Terror Inc #8 begins when a mob ant on death row pays Terror half a million bucks to give his family a happy Christmas. So Terror cuts off the guys hand and attaches it to himself so it can feel up the wife and pat his son Henry on the head one last time. Unfortunately, the mob crashes the touching moment by trying to murder everyone. A car chase ensues, in which Terror gets smashed up and loses both his legs. But don't worry, he has the boy drag him into a nearby alley, where Terror shanks a hobo to death so he can saw off the bum's legs to use as his own. From there on out its thistles and whistles as Terror Inc wipes out the mob, makes paper ornaments back at the house, creepily kisses Henry on the forehead while he sleeps, leaves $150K for the family, and eats a cookie before heading out the door. All and all, twas a pretty wonderful Christmas for everyone. Except the mob. And the hobo.

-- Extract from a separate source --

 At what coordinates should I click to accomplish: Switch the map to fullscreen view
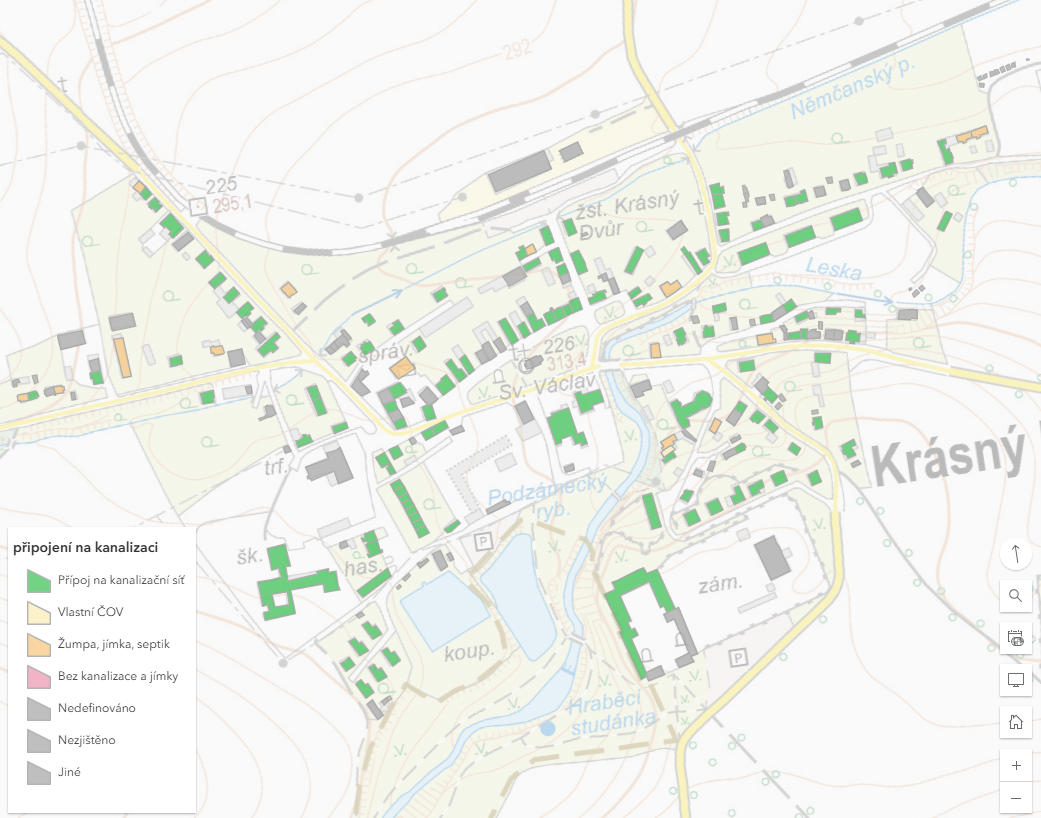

6. Tarot the Witch Has Sex with Krampus
If you're not familiar with Tarot: Witch of the Rose, it's an adults-only comic featuring the titular young witch named Tarot and her fight against the forces of darkness and clothing. Bouncing from one ludicrous sex-charged plot to another, the series can probably be best summed up in the quote: “You have to get out of here! Your vagina is haunted!” Suffice to say, it's the kind of comic you wouldn't want your significant other/boss/dog catching you reading.
The 2006 Christmas special entitled “Holiday Witches” doesn't do much in the way of improving the sin. During the witchity holiday of Yule, Tarot and friends celebrate by having a snowball fight and using sex magick to get naked while sledding. The issue also includes a backstory where the witchette Spellarella throws a holiday party for her monster friends and gets stripped, liquored up, and nearly ripped apart by Frankenstein.
But it could be worse. We could get Tarot's 2014 holiday themed issue, when she visits Austria to stop several monstrous Krampuses from drowning children in a lake, but instead ends up getting really drunk and having sex with them. Or the follow-up issue, when Tarot returns to Austria, only this time with her sister who, after getting spanked by the Krampuses, also gets really drunk and throws up on one of them. Surprisingly enough, this is too much for the Krampuses to handle, so they leave Austria for good. In other words, it's good family fun.